▶ _RECORDS SUPPLIED_:
►

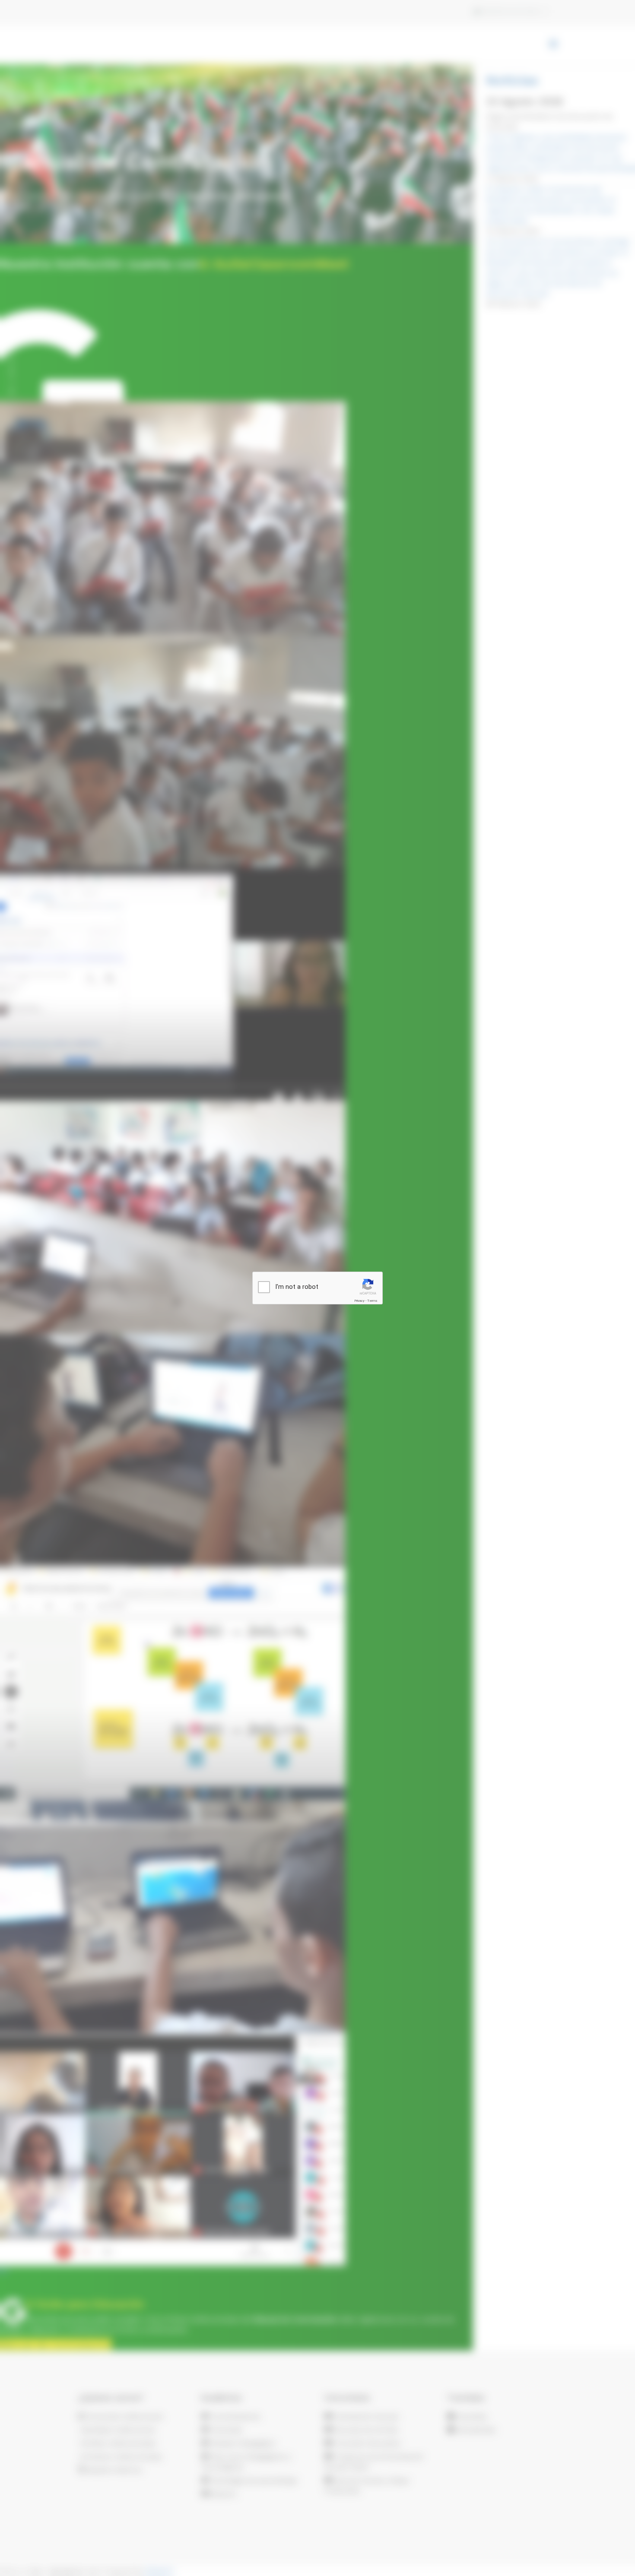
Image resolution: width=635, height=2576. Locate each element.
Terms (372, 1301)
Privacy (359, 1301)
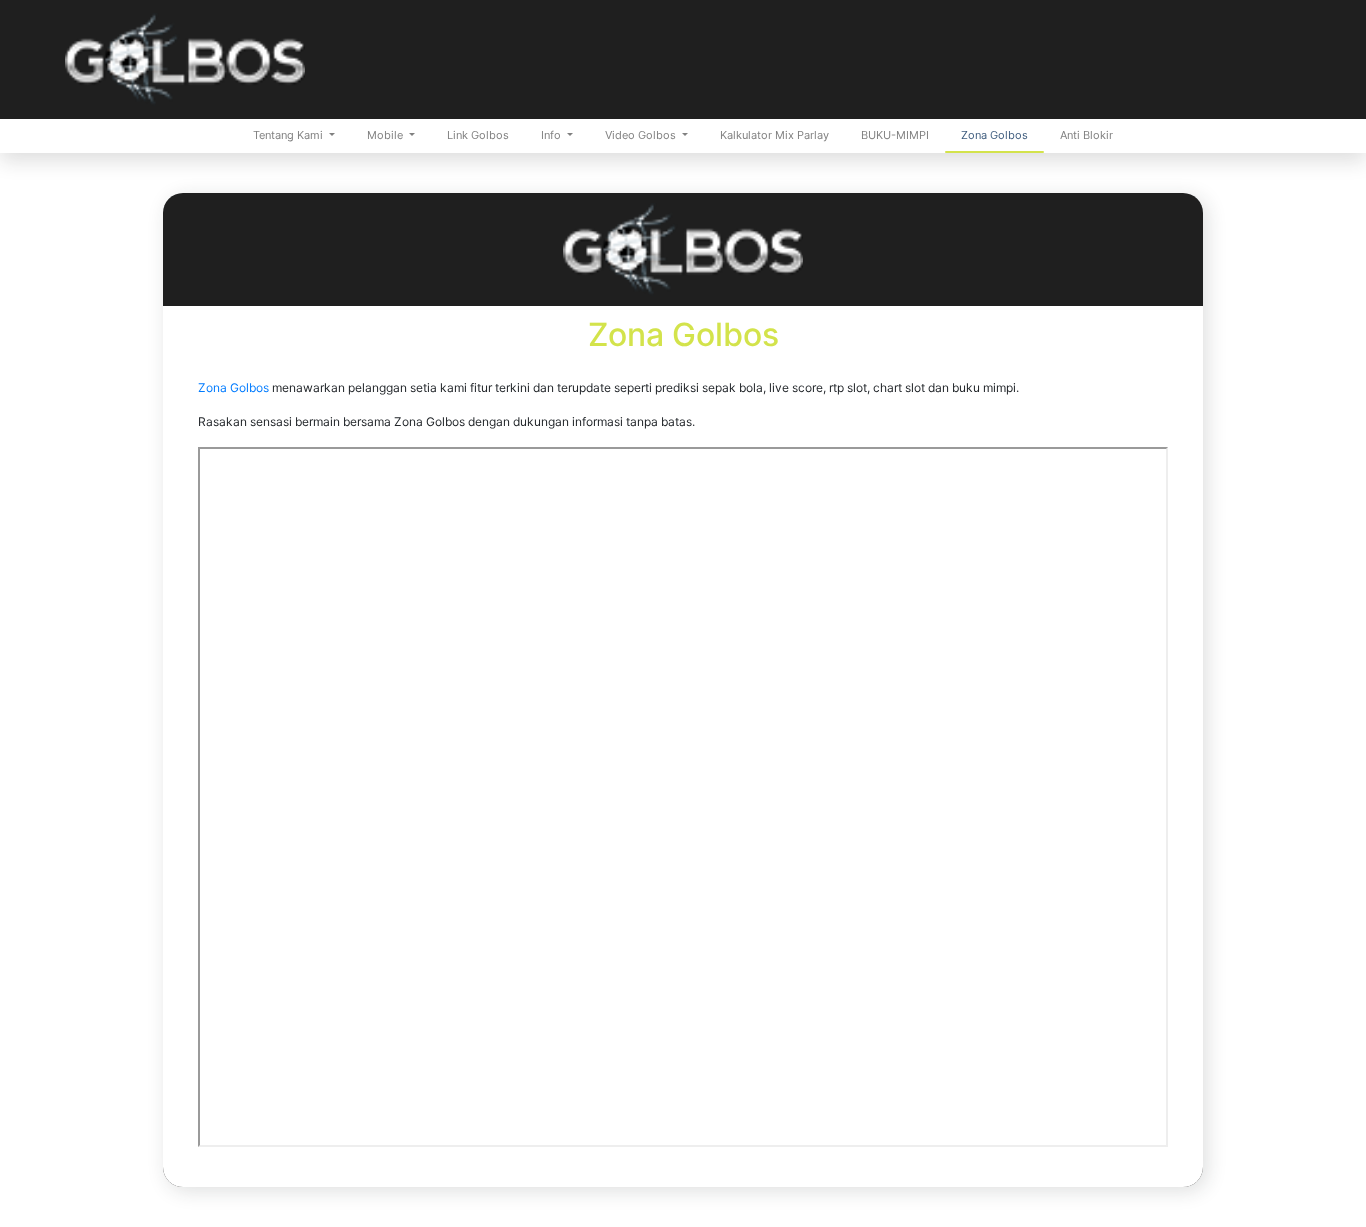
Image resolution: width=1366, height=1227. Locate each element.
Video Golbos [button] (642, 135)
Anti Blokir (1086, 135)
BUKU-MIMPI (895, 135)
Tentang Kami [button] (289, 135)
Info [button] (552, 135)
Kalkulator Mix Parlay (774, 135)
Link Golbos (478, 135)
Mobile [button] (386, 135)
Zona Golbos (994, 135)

◄
►

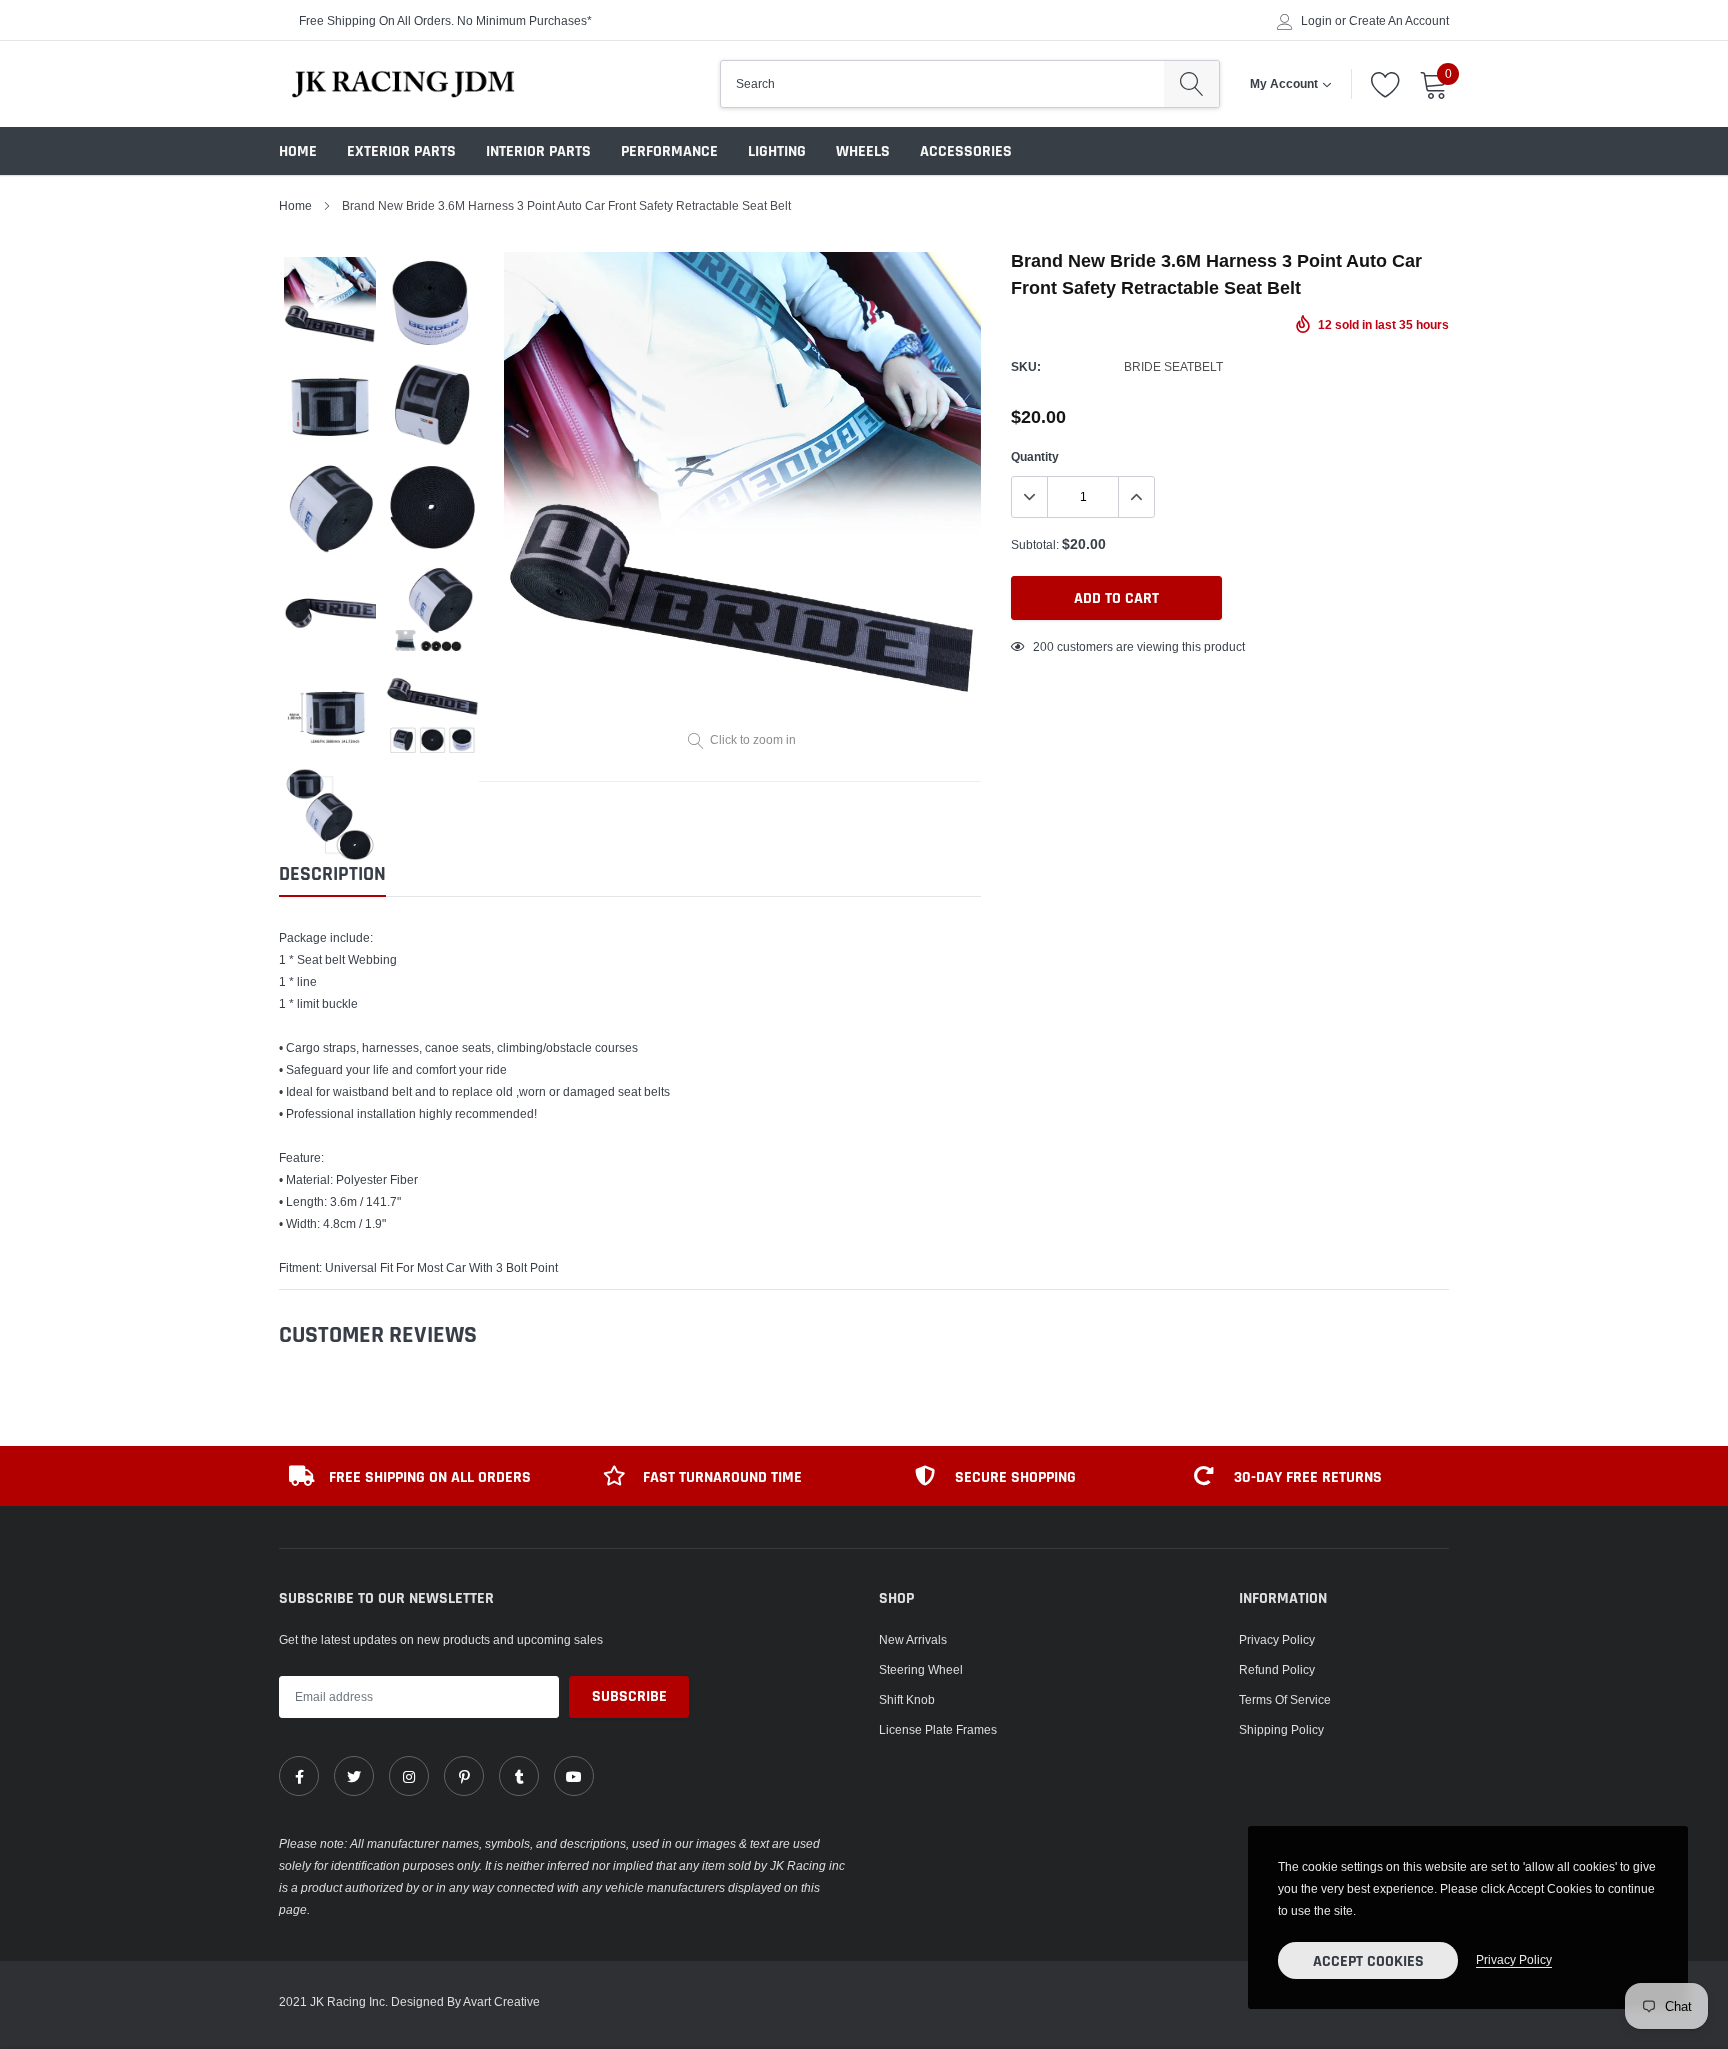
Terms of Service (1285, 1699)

◄

▶ _PROBLEM TO SOLVE_:
Copy the lines above exactly, starting at the one with "Image resolution: width=635, height=2576." and ending at the one with "Zona Golbos (994, 135)", both included. Leave out any pictures and add nothing else.

▶ _ANSWER_:
Image resolution: width=635, height=2576. Locate each element.
Terms (372, 1301)
Privacy (359, 1301)
Image resolution: width=1366, height=1227. Locate each element.
Video Golbos [button] (642, 135)
Anti Blokir (1086, 135)
BUKU-MIMPI (895, 135)
Tentang Kami [button] (289, 135)
Info [button] (552, 135)
Kalkulator Mix Parlay (774, 135)
Link Golbos (478, 135)
Mobile [button] (386, 135)
Zona Golbos (994, 135)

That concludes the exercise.